Recently, the latest strike against Activision Blizzard ended after the 34 Quality Assurance workers agreed to form a union called Game Workers Alliance. Now, the union will continue to move forward without recognition from Activision Blizzard. The workers have a supermajority of votes within their department which allows them to form the union via the National Labor Relations Board without management recognition at Activision Blizzard. If the Game Workers Alliance wins 50% plus one of the votes within the department, Activision Blizzard must begin bargaining with the group over work conditions in good faith.
The CWA and Game Workers Alliance released a joint statement confirming that they will continue with plans to unionize without recognition from Activision Blizzard. “We are proud to file with the NLRB as we enjoy supermajority support for our union and know that together, we will gain the formal legal recognition we have earned.”
Activision Blizzard released a statement of its own. The reason that they won’t recognize GWA is that they believe that “all employees at Raven should have a say in this decision.”

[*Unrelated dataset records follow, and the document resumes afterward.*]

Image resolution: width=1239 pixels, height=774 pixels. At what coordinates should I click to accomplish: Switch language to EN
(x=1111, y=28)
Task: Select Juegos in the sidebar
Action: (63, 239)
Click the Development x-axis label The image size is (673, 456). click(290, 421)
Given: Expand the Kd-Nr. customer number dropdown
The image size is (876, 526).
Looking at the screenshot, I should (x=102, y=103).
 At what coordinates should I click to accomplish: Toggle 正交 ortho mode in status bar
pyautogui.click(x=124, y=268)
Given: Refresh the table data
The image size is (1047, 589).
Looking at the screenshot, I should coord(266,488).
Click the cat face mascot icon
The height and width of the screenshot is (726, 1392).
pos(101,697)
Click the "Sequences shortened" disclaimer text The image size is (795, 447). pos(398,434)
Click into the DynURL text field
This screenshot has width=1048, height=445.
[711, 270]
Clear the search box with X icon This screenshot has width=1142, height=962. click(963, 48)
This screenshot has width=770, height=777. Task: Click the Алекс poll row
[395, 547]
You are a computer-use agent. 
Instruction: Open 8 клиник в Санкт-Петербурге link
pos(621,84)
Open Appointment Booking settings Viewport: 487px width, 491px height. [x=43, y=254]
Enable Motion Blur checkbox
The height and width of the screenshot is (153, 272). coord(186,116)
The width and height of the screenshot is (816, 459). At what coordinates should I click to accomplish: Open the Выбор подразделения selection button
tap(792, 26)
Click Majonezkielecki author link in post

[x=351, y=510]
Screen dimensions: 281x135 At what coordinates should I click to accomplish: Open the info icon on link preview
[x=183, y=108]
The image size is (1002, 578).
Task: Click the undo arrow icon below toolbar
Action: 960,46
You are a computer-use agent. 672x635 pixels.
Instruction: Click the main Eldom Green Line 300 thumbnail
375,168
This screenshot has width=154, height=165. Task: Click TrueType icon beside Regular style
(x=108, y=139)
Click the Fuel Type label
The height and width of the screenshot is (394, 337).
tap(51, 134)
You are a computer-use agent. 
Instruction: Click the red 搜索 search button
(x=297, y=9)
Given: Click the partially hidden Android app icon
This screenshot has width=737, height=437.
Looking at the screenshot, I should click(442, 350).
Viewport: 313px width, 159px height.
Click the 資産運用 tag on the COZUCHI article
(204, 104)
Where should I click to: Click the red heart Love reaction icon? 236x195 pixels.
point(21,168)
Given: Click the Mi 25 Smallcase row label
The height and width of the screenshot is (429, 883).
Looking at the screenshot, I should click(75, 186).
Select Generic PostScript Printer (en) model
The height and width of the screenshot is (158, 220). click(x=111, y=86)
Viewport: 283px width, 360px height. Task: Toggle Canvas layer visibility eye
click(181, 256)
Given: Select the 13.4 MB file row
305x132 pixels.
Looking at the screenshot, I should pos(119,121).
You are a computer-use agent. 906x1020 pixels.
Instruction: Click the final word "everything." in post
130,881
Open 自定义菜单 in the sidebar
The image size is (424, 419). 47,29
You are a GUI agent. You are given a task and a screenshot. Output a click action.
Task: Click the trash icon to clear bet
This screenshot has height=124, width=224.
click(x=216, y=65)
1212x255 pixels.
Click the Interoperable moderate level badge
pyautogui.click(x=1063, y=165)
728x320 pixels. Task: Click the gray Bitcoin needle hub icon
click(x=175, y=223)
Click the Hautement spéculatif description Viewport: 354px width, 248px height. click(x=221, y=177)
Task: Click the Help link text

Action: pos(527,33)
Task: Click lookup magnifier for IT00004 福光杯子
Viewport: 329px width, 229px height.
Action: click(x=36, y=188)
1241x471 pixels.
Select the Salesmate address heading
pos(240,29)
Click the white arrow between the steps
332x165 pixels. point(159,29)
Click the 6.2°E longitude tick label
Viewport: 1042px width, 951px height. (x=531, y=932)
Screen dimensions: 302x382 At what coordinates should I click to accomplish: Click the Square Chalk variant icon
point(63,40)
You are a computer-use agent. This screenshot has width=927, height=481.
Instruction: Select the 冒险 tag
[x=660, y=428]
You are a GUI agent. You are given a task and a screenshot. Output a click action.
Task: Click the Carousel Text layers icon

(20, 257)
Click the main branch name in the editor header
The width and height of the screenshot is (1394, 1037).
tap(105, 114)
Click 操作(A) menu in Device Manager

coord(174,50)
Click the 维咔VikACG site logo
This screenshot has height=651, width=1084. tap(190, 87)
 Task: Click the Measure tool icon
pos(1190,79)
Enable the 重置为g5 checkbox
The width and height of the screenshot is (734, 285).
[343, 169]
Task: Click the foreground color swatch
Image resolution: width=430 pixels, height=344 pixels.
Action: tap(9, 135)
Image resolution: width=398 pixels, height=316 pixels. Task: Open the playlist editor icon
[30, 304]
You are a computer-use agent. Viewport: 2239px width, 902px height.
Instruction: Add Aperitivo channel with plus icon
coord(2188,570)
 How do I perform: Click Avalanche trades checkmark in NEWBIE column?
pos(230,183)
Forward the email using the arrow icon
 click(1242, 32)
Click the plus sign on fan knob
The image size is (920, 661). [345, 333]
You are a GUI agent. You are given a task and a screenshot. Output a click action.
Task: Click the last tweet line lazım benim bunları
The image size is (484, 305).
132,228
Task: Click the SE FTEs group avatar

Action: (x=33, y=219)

At Activision Blizzard, we deeply respect the rights of all employees to make their own decisions about whether or not to join a union. We carefully reviewed and considered the CWA initial request last week and tried to find a mutually acceptable solution with the CWA that would have led to an expedited election process. Unfortunately, the parties could not reach an agreement.
We expect that the union will be moving forward with the filing of a petition to the NLRB for an election. If filed, the company will respond formally to that petition promptly. The most important thing to the company is that each eligible employee has the opportunity to have their voice heard and their individual vote counted, and we think all employees at Raven should have a say in this decision.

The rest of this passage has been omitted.